◆ **PROBLEM DESCRIPTION**: From first line to last, give the material again unchanged.

◆ **DATA SHOWN**:
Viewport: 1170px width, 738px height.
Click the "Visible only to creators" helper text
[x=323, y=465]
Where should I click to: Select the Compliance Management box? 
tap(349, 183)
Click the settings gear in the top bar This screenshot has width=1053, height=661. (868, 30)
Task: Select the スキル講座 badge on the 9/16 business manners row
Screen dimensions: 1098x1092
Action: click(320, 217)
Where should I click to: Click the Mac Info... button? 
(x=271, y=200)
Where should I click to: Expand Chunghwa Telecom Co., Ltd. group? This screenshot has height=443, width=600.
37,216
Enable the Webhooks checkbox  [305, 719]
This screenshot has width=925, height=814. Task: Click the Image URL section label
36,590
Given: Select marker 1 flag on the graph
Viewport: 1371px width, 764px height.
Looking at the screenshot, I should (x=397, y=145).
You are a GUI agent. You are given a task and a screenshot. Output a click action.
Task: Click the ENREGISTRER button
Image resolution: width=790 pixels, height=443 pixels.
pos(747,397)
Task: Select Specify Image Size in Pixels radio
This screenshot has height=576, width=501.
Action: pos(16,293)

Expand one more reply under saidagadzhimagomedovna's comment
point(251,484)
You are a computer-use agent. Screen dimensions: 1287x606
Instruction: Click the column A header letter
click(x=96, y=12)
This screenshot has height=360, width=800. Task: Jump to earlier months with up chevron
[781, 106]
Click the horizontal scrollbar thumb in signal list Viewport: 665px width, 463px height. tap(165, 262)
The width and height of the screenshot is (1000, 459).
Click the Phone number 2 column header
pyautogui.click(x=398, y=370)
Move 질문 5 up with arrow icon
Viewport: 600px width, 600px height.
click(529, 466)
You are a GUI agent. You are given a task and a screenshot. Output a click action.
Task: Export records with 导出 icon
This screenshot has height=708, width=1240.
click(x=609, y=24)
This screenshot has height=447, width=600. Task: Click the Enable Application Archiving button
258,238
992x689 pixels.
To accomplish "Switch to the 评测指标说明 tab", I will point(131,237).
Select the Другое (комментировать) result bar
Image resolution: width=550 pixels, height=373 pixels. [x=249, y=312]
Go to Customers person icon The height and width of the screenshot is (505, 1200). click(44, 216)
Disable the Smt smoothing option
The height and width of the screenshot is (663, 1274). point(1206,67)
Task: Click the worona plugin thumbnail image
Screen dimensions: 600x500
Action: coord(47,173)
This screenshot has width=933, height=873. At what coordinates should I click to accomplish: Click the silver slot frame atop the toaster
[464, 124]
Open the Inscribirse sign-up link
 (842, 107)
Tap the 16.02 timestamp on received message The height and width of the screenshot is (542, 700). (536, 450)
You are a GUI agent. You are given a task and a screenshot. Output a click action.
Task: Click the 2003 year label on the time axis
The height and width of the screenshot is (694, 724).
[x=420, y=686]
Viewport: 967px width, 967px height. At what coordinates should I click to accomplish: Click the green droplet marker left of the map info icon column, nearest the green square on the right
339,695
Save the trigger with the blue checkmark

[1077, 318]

◆ **RESPONSE BOX**:
Viewport: 1170px width, 738px height.
Click the "Visible only to creators" helper text
[x=323, y=465]
Where should I click to: Select the Compliance Management box? 
tap(349, 183)
Click the settings gear in the top bar This screenshot has width=1053, height=661. (868, 30)
Task: Select the スキル講座 badge on the 9/16 business manners row
Screen dimensions: 1098x1092
Action: click(320, 217)
Where should I click to: Click the Mac Info... button? 
(x=271, y=200)
Where should I click to: Expand Chunghwa Telecom Co., Ltd. group? This screenshot has height=443, width=600.
37,216
Enable the Webhooks checkbox  [305, 719]
This screenshot has width=925, height=814. Task: Click the Image URL section label
36,590
Given: Select marker 1 flag on the graph
Viewport: 1371px width, 764px height.
Looking at the screenshot, I should (x=397, y=145).
You are a GUI agent. You are given a task and a screenshot. Output a click action.
Task: Click the ENREGISTRER button
Image resolution: width=790 pixels, height=443 pixels.
pos(747,397)
Task: Select Specify Image Size in Pixels radio
This screenshot has height=576, width=501.
Action: pos(16,293)

Expand one more reply under saidagadzhimagomedovna's comment
point(251,484)
You are a computer-use agent. Screen dimensions: 1287x606
Instruction: Click the column A header letter
click(x=96, y=12)
This screenshot has height=360, width=800. Task: Jump to earlier months with up chevron
[781, 106]
Click the horizontal scrollbar thumb in signal list Viewport: 665px width, 463px height. tap(165, 262)
The width and height of the screenshot is (1000, 459).
Click the Phone number 2 column header
pyautogui.click(x=398, y=370)
Move 질문 5 up with arrow icon
Viewport: 600px width, 600px height.
click(529, 466)
You are a GUI agent. You are given a task and a screenshot. Output a click action.
Task: Export records with 导出 icon
This screenshot has height=708, width=1240.
click(x=609, y=24)
This screenshot has height=447, width=600. Task: Click the Enable Application Archiving button
258,238
992x689 pixels.
To accomplish "Switch to the 评测指标说明 tab", I will point(131,237).
Select the Другое (комментировать) result bar
Image resolution: width=550 pixels, height=373 pixels. [x=249, y=312]
Go to Customers person icon The height and width of the screenshot is (505, 1200). click(44, 216)
Disable the Smt smoothing option
The height and width of the screenshot is (663, 1274). point(1206,67)
Task: Click the worona plugin thumbnail image
Screen dimensions: 600x500
Action: coord(47,173)
This screenshot has width=933, height=873. At what coordinates should I click to accomplish: Click the silver slot frame atop the toaster
[464, 124]
Open the Inscribirse sign-up link
 (842, 107)
Tap the 16.02 timestamp on received message The height and width of the screenshot is (542, 700). (536, 450)
You are a GUI agent. You are given a task and a screenshot. Output a click action.
Task: Click the 2003 year label on the time axis
The height and width of the screenshot is (694, 724).
[x=420, y=686]
Viewport: 967px width, 967px height. At what coordinates should I click to accomplish: Click the green droplet marker left of the map info icon column, nearest the green square on the right
339,695
Save the trigger with the blue checkmark

[1077, 318]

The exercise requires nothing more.